Don't fall so in love with the fantasy that you forget about real people. Yes, there are beautiful people in the world, and you should expect to marry someone to whom you're attracted. But good looks aren't everything.

So don't fall in love with people's houses (it might have termites!).

Do you know what I mean by "people's houses?" Don't fall in love with their appearance - with what's on the outside. That's not the real them anyway - it's only the house of their spirit. Many people have married because of someone's "house," and they're sorry they ever did.

Another thing is not to get caught up in saying things like, "He's not as tall as I want him to be," or "Her hair isn't long enough," or "That person isn't built the way I like." Nit-picking like that will leave you single forever!

You need to make a decision that you're not going to limit yourself to one particular "type" of person physically. God's choice should be your type. He knows what's best for you. Do you know how many hairs are on your head? No, you don't - but God does. And He knows exactly the type of person you need and who needs you. Just make a decision that you're going to trust Him. And let me tell you, He will always show up and show out!

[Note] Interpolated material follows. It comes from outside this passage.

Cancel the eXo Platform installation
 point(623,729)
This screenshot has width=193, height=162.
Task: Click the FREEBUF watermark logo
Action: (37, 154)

Those external things are not what is important about a person. You need to fall in love with the person, not the person's appearance. Have you ever met someone you thought was so fine that you could barely handle it? And then you had the opportunity to date that person?

Let me tell you what usually happens. At first, every time that person comes by, chills run up and down your spine. However, five weeks later, after you've really gotten to know the person, you can't stand him or her, and you can't even remember why you were ever so excited in the first place.

Most of us have been there. But imagine if you were foolish enough to marry that person! (That's not a pretty thought, is it?) Don't get me wrong. God wants you to marry someone to whom you're attracted, but the person's physical appearance should just be the icing on the cake.

First, you have to have a good cake, and then comes the icing!